Causes of Irish Emigration

Margaret Anne Cusack
1868
start of chapter | Preface to First Edition continued

The causes of emigration, as one should think, are patent to all. Landlords do not deny that they are anxious to see the people leave the country. They give them every assistance to do so. Their object is to get more land into their own hands, but the policy will eventually prove suicidal. A revolutionary spirit is spreading fast through Europe. Already the standing subject of public addresses to the people in England, is the injustice of certain individuals being allowed to hold such immense tracts of country in their possession. We all know what came of the selfish policy of the landowners in France before the Revolution, which consigned them by hundreds to the guillotine.

The Emigrants' Farewell

The Emigrants' Farewell

A little self-sacrifice, which, in the end, would have been for their own benefit, might have saved all this. The attempt to depopulate Ireland has been tried over and over again, and has failed signally. It is not more likely to succeed in the nineteenth century than at any preceding period. Even were it possible that wholesale emigration could benefit any country, it is quite clear that Irish emigration cannot benefit England, It is a plan to get rid of a temporary difficulty at a terrific future cost. Emigration has ceased to be confined to paupers. Respectable farmers are emigrating, and taking with them to America bitter memories of the cruel injustice which has compelled them to leave their native land.

Second, How misery leads to emigration. The poor are leaving the country, because they have no employment. The more respectable classes are leaving the country, because they prefer living in a free land, where they can feel sure that their hard earnings will be their own, and not their landlord's, and where they are not subject to the miserable political and religious tyranny which reigns supreme in Ireland. In the evidence given before the Land Tenure Committee of 1864, we find the following statements made by Dr. Keane, the Roman Catholic Bishop of Cloyne. His Lordship is a man of more than ordinary intelligence, and of more than ordinary patriotism. He has made the subject of emigration his special study, partly from a deep devotion to all that concerns the welfare of his country, and partly from the circumstance of his residence being at Queenstown, the port from which Irishmen leave their native shores, and the place where wails of the emigrants continually resound. I subjoin a few of his replies to the questions proposed:—

"I attribute emigration principally to the want of employment."

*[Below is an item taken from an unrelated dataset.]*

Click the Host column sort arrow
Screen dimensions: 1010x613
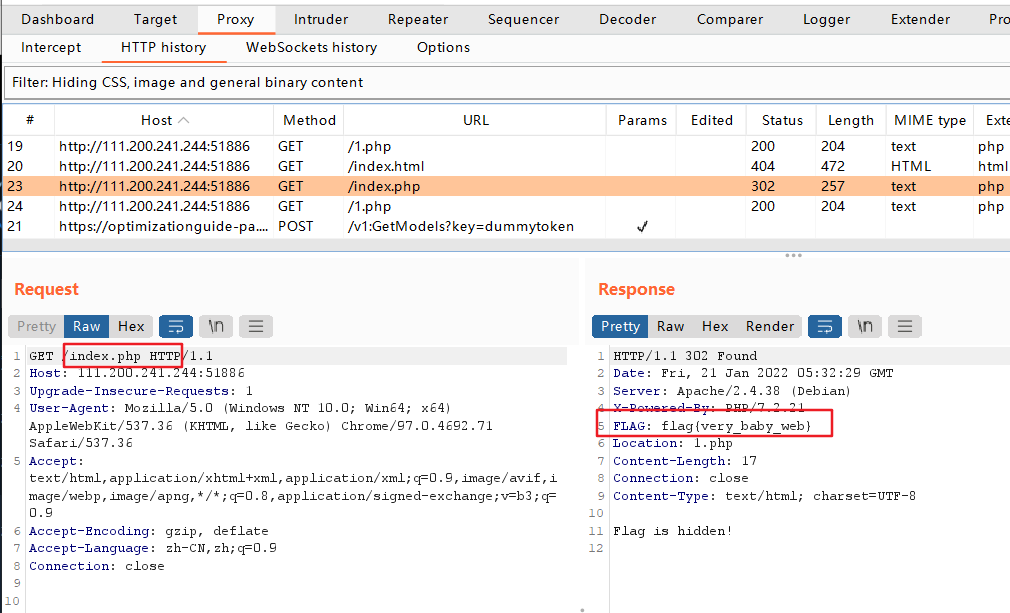click(183, 120)
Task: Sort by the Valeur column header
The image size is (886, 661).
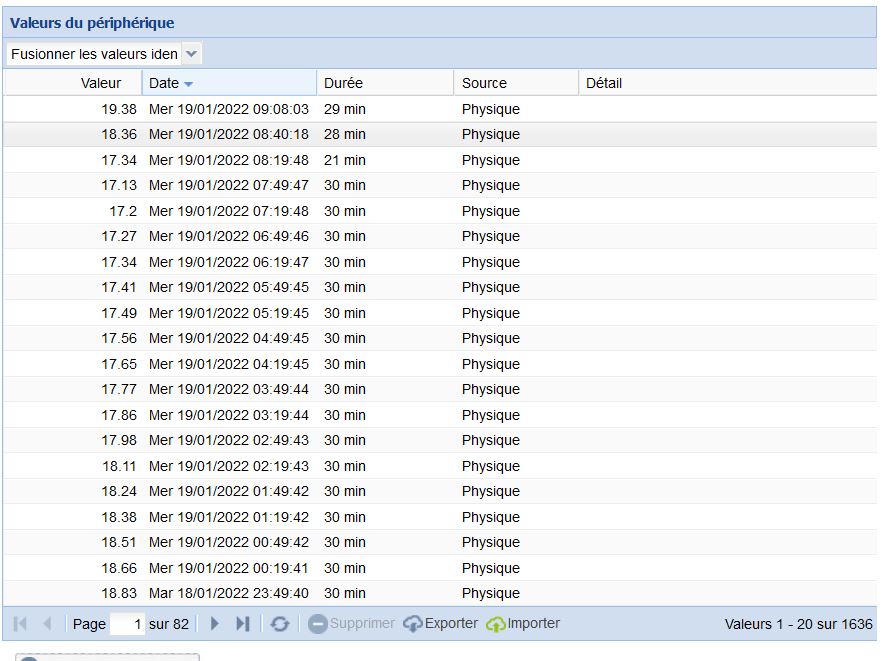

"A man who has only ten or twelve acres, and who is a tenant-at-will, finding that the land requires improvement, is afraid to waste it [his money], and he goes away. I see many of these poor people in Queenstown every day."

"I have made inquiries over and over again in Queenstown and elsewhere, and I never yet heard that a single farmer emigrated and left the country who had a lease."

Well might Mr. Heron say, in a paper read before the Irish Statistical Society, in May, 1864: "Under the present laws, no Irish peasant able to read and write ought to remain in Ireland. If Ireland were an independent country, in the present state of things there would be a bloody insurrection in every county, and the peasantry would ultimately obtain the property in land, as they have obtained it in Switzerland and in France." That the Irish people will eventually become the masters of the Irish property, from which every effort has been made to dispossess them, by fair means and by foul, since the Norman invasion of Ireland, I have not the slightest doubt. The only doubt is whether the matter will be settled by the law or by the sword. But I have hope that the settlement will be peaceful, when I find English members of Parliament treating thus of the subject, and ministers declaring, at least when they are out of office, that something should be done for Ireland.

Mr. Stuart Mill writes: "The land of Ireland, the land of every country, belongs to the people of that country. The individuals called landowners have no right, in morality or justice, to anything but the rent, or compensation for its saleable value. When the inhabitants of a country quit the country en masse, because the Government will not make it a place fit for them to live in, the Government is judged and condemned. It is the duty of Parliament to reform the landed tenure of Ireland."